Con il suv tampona un'auto e un bus, poi scappa: ubriaca tre volte oltre il limite dopo un'ora

Protagonista della vicenda una 30enne residente in città. E' stata denunciata per guida in stato di ebbrezza e le è stato sequestrato il mezzo

Scappa a bordo del suo suv dopo aver tamponato prima un'automobile e poi un bus di linea, ma la fuga ha vita breve. Viene rintracciata dal Reparto Volanti della polizia e, sottoposta all'alcoltest, fa segnare quota 1.8 a distanza di un'ora dal doppio incidente. E' così che una 30enne udinese, martedì sera, ha rimediato una denuncia per guida in stato di ebbrezza, il sequestro del mezzo sul quale viaggiava e il ritiro della patente. Dovrà rispondere ora davanti all'autorità giudiziaria dell'ipotesi di reato che le è stata attribuita. Oltre a lei è finito nei guai un conoscente, denunciato per falsa testimonianza. 

I fatti

Il doppio tamponamento ha avuto luogo di fronte al Santa Maria della Misericordia, in via Forni di Sotto, pochi minuti prima delle 19. Prima il suv condotto dalla 30enne ha urtato l'auto di una donna e poi, incurante dell'accaduto, ha proseguito la sua marcia andando a sbattere sul bus della Saf che in quel momento stazionava nella vicina piazzola. Anche in quel caso nessun problema per la ragazza, che ha proseguito per la sua strada.

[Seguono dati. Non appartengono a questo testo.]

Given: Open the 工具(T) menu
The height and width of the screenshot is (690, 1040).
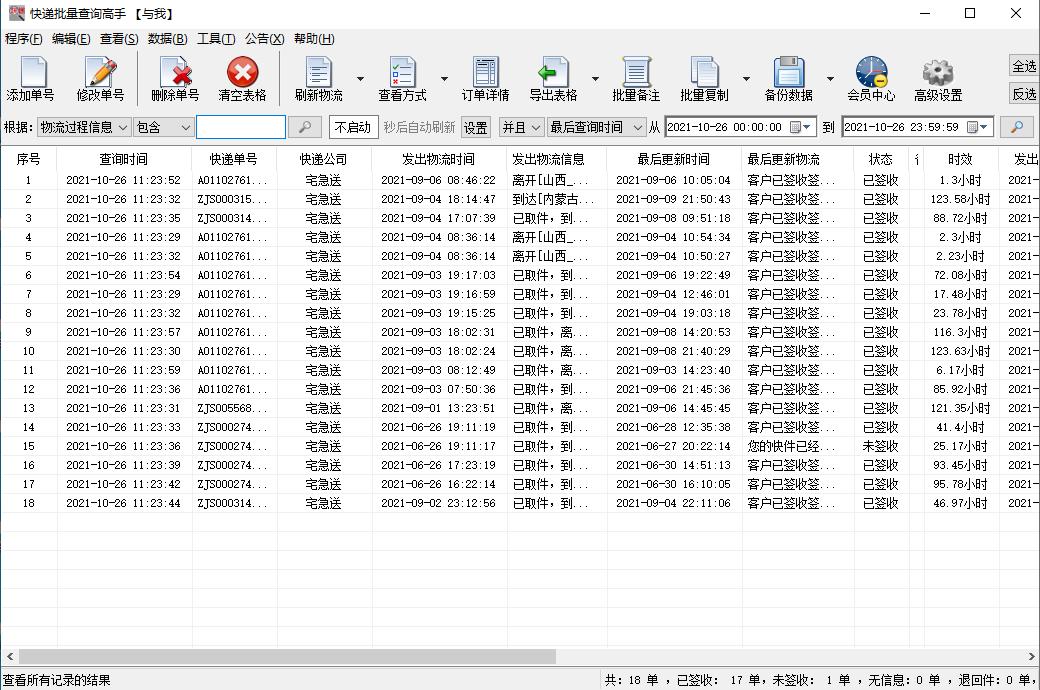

Il conducente del mezzo pubblico è però riuscito ad annotarsi parte del numero di targa del suv e, anche grazie all'aiuto di alcuni testimoni, gli uomini della Questura sono risaliti all'identità della "pirata". Si sono così presentati fuori da casa sua - poco dopo le 19.30 -, trovando l'auto incidentata e riuscendo pure ad ascoltare una discussione della donna con un 59enne, in cui si parlava proprio della vicenda in questione. Una volta presentatisi in casa gli agenti hanno chiesto conto della cosa e avendo l'uomo negato di conoscere dettagli sul caso è stato denunciato per l'ipotesi di reato di falsa testimonianza. 

Alcoltest

La trentenne è stata così accompagnata nella stazione della polizia stradale in viale Venezia. Lì ha confessato quanto accaduto, assumendosi la responsabilità del doppio incidente. Sottoposta all'alcoltest, più di un’ora dopo l’evento, è risultata avere un tasso alcolemico che si aggirava attorno a 1.8 milligrammi di alcol per litro di sangue, più di tre volte oltre il limite consentito.